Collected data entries
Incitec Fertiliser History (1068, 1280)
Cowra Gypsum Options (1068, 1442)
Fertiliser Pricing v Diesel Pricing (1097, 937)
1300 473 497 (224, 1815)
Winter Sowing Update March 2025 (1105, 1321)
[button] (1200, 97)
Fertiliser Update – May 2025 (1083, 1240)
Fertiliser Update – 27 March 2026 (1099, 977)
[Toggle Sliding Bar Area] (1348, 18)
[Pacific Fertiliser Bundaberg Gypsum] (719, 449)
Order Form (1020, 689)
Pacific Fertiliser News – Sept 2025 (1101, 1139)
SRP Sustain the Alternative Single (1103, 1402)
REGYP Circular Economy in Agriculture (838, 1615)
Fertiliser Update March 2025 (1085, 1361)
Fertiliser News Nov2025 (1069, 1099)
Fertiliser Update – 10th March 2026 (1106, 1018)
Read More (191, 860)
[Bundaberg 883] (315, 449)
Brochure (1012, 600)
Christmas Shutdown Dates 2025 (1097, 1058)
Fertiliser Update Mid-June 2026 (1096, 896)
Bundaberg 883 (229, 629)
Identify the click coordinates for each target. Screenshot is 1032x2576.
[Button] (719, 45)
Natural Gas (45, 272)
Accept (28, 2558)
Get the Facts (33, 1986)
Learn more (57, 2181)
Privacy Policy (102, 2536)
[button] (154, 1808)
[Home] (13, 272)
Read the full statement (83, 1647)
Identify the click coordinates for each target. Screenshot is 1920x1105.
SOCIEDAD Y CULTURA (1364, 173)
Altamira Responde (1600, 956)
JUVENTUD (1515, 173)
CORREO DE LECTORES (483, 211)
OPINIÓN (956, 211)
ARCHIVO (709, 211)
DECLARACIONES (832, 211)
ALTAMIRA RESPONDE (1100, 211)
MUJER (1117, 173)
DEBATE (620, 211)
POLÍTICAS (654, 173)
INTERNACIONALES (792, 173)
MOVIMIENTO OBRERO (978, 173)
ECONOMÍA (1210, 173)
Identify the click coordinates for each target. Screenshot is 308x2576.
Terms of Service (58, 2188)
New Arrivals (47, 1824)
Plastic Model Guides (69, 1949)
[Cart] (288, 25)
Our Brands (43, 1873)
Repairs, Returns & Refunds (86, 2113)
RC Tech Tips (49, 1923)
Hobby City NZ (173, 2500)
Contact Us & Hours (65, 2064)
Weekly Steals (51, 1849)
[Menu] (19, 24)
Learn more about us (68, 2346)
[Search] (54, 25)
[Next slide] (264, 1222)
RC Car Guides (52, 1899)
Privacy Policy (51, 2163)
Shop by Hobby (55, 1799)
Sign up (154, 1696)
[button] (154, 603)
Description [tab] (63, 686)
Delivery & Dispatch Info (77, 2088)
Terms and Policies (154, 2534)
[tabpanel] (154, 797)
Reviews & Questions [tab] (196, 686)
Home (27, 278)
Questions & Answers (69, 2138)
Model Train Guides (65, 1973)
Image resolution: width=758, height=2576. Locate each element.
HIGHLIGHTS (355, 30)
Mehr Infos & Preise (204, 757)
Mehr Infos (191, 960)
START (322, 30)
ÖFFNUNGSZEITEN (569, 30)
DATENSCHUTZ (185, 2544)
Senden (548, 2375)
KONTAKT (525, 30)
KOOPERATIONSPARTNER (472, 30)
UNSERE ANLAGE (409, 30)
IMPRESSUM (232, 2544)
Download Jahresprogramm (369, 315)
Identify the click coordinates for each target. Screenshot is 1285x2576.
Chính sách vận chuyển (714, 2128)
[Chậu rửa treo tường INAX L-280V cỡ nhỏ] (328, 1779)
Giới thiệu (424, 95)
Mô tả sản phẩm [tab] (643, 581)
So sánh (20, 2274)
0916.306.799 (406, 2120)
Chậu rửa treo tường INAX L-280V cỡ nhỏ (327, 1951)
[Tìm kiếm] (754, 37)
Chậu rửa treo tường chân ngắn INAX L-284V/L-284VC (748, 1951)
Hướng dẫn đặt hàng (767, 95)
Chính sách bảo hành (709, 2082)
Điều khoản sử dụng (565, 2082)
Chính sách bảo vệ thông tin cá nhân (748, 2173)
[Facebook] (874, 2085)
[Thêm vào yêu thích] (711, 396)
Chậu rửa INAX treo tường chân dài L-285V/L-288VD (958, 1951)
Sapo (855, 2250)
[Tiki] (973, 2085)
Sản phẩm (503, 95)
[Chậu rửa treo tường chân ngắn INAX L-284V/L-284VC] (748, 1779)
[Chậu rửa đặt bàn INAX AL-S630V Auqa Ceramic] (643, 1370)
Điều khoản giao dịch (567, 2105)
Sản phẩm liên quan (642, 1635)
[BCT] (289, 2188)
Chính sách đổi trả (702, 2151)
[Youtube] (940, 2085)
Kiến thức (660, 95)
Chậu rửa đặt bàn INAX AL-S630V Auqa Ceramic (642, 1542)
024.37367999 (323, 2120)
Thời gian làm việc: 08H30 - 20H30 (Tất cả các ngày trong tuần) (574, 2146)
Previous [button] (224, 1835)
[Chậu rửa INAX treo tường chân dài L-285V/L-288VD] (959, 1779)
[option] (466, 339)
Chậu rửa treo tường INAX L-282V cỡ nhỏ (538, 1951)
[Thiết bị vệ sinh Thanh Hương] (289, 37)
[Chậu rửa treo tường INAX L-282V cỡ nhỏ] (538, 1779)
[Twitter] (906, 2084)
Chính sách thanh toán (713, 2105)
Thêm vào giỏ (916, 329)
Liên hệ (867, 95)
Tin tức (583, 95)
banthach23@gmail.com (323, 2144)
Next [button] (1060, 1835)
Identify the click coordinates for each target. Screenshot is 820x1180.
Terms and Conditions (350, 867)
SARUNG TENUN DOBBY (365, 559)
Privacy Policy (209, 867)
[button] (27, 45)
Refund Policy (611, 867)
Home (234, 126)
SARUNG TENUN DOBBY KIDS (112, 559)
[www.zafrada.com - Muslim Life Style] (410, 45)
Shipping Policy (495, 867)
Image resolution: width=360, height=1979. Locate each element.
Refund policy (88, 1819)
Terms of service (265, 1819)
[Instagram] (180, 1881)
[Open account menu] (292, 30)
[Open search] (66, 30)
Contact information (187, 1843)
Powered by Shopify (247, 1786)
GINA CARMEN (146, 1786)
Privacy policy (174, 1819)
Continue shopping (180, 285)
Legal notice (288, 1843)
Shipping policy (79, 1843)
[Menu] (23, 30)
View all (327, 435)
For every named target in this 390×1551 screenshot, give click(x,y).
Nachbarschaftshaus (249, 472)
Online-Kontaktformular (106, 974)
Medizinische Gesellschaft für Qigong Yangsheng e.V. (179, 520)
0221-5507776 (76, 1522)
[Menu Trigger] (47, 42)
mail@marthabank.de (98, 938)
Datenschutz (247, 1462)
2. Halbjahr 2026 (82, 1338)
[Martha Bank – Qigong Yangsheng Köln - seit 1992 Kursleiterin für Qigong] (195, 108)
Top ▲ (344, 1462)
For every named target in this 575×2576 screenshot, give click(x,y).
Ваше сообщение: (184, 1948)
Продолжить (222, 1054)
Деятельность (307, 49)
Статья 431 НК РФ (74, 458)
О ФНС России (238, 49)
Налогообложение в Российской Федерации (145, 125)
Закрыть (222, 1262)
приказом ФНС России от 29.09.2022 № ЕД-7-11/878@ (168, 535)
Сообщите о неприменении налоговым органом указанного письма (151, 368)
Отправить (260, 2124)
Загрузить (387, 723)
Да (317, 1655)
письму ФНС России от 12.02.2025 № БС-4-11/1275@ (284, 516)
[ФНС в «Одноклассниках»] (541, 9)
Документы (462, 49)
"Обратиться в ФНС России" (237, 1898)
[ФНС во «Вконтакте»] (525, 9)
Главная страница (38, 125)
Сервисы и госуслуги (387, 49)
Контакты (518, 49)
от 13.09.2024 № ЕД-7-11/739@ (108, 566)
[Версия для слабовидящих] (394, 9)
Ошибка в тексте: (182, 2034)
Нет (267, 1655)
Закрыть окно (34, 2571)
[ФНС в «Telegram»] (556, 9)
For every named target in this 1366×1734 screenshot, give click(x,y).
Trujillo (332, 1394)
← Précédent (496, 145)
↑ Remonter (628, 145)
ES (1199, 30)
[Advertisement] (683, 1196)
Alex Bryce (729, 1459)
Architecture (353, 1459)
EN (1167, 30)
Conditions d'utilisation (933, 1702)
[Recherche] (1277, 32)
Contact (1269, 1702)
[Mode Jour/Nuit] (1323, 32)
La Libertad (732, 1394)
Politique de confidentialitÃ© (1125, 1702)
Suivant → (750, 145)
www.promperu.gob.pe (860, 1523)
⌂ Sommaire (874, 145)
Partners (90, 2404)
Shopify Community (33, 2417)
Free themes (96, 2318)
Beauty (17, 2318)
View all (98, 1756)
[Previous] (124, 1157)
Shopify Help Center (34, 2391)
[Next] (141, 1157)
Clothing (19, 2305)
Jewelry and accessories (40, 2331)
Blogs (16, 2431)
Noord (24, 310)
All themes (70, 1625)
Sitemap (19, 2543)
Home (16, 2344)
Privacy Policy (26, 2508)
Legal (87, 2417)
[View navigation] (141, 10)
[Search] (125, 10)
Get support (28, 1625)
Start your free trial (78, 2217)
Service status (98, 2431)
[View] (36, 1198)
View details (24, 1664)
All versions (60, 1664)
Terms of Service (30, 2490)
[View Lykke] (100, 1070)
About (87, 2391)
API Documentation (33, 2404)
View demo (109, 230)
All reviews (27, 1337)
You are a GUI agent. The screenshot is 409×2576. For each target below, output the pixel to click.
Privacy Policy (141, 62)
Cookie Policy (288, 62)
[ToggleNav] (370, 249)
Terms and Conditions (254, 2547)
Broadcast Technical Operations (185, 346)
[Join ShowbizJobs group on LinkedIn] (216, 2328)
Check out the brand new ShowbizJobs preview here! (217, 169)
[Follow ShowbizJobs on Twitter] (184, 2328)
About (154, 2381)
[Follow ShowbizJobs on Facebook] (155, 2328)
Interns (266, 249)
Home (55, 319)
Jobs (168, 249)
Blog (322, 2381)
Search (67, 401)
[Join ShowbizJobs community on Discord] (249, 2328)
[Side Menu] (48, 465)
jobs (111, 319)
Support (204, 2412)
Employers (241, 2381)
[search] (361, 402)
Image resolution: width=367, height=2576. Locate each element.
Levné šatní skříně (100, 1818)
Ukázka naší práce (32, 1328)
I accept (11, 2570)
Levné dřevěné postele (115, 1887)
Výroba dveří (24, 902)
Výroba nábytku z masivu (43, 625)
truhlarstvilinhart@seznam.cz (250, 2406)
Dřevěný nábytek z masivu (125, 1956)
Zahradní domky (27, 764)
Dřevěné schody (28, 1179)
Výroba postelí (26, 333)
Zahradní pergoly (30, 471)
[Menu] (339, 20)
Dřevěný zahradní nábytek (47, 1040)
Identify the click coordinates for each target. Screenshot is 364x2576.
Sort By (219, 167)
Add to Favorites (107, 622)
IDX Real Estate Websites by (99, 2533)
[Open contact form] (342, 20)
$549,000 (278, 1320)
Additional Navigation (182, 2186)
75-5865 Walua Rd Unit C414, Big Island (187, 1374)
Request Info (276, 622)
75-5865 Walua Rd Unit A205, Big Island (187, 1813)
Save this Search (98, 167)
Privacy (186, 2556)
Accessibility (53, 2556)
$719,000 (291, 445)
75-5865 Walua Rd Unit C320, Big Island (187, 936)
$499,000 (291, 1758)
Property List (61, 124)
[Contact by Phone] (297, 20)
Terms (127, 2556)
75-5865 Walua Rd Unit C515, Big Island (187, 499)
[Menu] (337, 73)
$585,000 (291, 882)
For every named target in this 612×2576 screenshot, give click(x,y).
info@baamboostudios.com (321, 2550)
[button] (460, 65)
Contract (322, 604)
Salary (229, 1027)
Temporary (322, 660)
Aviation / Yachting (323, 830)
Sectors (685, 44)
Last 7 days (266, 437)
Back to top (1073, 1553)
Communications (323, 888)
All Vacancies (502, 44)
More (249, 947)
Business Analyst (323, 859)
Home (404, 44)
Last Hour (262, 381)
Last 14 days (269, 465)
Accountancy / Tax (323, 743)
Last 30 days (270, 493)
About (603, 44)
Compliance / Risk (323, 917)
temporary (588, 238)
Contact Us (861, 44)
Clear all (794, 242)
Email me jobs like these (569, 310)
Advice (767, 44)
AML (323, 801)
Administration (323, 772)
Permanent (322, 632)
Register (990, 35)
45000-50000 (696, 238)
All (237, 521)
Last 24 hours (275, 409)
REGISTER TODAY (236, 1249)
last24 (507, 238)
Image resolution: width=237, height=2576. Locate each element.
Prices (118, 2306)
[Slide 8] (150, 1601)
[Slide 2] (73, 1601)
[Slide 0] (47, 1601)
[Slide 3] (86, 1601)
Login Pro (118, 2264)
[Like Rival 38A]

§ ASSIGNMENT: Using the entries above, quote each line verbatim from the first through the line that contains "Order Form (1020, 689)".

§ WRITTEN SOLUTION:
Incitec Fertiliser History (1068, 1280)
Cowra Gypsum Options (1068, 1442)
Fertiliser Pricing v Diesel Pricing (1097, 937)
1300 473 497 (224, 1815)
Winter Sowing Update March 2025 (1105, 1321)
[button] (1200, 97)
Fertiliser Update – May 2025 (1083, 1240)
Fertiliser Update – 27 March 2026 (1099, 977)
[Toggle Sliding Bar Area] (1348, 18)
[Pacific Fertiliser Bundaberg Gypsum] (719, 449)
Order Form (1020, 689)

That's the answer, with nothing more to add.